That trend is concern about food safety, said Larry Ross, a marketing professor at Florida Southern College in Lakeland who tracks both millennials and the Florida citrus industry.
Recent research shows food safety as a rising concern among millennials, the generation born roughly between 1980 and 2000 that has become the biggest consumer group in the U.S., Ross said. The concern comes after stories about several safety problems last year at Chipotle Mexican Grill, a longtime millennial favorite, as well as salmonella in fresh spinach sold by Dole Fresh Vegetables, among others.
“It still doesn’t mean a love affair between millennials and orange juice,” he added. “They’re willing to pay a premium price, but it has to be relevant. Probably because it’s ‘just orange juice,’ it hasn’t found that relevant message.”
The love affair can’t start soon enough for Florida orange growers, who supply the U.S. market with most of its OJ.
Orange juice sales at major U.S. retail outlets declined 6.4 percent for the four-week period ending Aug. 6 despite a slight decrease in price, according to the latest sales report from the Florida Department of Citrus in Bartow. The average price for all 100 percent OJ products dropped to $6.56 per gallon, down 3 cents (0.4 percent) from a year earlier.

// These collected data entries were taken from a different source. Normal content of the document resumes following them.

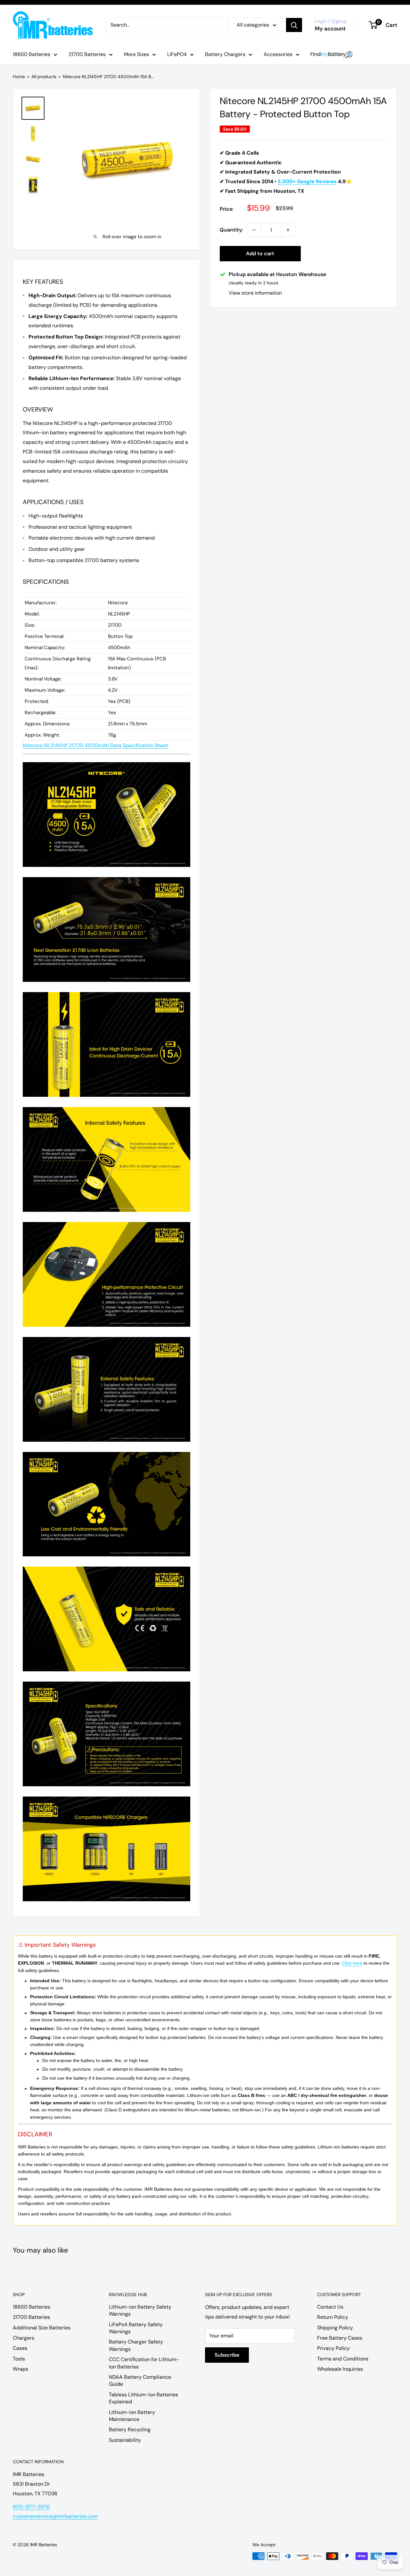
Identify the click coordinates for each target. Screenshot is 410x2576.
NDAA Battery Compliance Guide (140, 2380)
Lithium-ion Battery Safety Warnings (140, 2310)
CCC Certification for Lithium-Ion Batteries (144, 2363)
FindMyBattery (331, 54)
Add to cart (260, 253)
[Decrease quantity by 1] (254, 230)
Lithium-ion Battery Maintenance (132, 2416)
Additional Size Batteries (41, 2327)
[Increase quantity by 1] (288, 230)
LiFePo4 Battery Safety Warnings (136, 2328)
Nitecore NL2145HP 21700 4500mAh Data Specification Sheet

For the 2015-16 Florida citrus season that began in October, OJ sales have declined 5.2 percent on essentially no change in price.
The food safety trend among millennials remains in an early stage, Ross said. Still the concern appears to run deep enough possibly to change a core millennial belief in consuming locally sourced foods in favor of more established national brands with proven safety records.
“Small farmers cannot both ensure them and insure them about their food safety,” he said. “The naivete of locally sourced food sort of wears off. Millennials are showing a maturing standard. Your time horizon narrows when you’re approaching 40 years old as opposed to when you’re 20.”
The issue might have legs because it’s been widely reported on the internet, the millennials’ favorite media source, Ross said.
It’s having an impact already.
Ross cited a 2014 study on consumer reaction to food recalls reported in the professional journal Food Policy. It showed millennials are much more likely to react negatively to product recalls.
If it sticks, the trend would bode well for an established product such as orange juice, most of which in the U.S. comes from three established brands – Tropicana Products Inc., Minute Maid and Florida’s Natural Growers in Lake Wales – with enviable records in food safety, Ross said.
The first widely reported food safety incident involving OJ came in June 1995, when 63 visitors to Walt Disney World in Orlando were sickened by salmonella in fresh-squeezed, unpasteurized orange juice. Subsequent outbreaks, including a 1999 case involving OJ from an Arizona company that sickened 207 people and a 2005 case harming 15 people, also involved unpasteurized OJ contaminated with salmonella.
Virtually all the OJ sold in the U.S., including all products sold by the three top brands, are pasteurized.
Officials at the Citrus Department, a state agency charged with promoting Florida citrus products, acknowledge they struggle with the sugar content issue, particularly among millennials.
A millennial orange grower – Kyle Story, 34, an executive in his family’s Lake Wales citrus company – said he talks to his cohorts all the time about their concerns about sugar and OJ.
“I tell them a serving size (eight ounces) of orange juice dwarfs any fruit juice you can buy in terms of vitamin C, folic acid and potassium,” Story said. “As a grower, I’m telling my story and the benefits of orange juice, and however they want to take it, it’s a true story.”
Story agreed he and other millennials prefer locally sourced products and, if not available, at least U.S. products. That’s because millennials are more interested than past generations about where their food comes from and how it contributes to health.
“I think locally grown, knowing where a product comes from and doing the research, that’s a trend that will continue,” he said.
Story, who has a 4-month-old son, agreed with Ross that the food safety issue is becoming relevant with older millennials starting families and that OJ can take advantage of it.
“As a product, we go above and beyond any law today as far as food safety goes,” he said. “You cannot lose public trust in what you’re producing.”
The Citrus Department report also showed sales of grapefruit juice, also primarily a Florida product, performing better than OJ.
Sales for the four weeks ending Aug. 6, sales of 100 percent grapefruit juice declined just 1 percent on a 1.4 percent decline in price to an average $7.38 per gallon during that period. For the 2015-16 season, U.S. grapefruit juice sales have declined 3.4 percent on a flat price.
With less than two months remaining in the season, juice processors have sold 398 million gallons of orange juice at U.S. supermarkets and other retail outlets and 12.25 million gallons of grapefruit juice.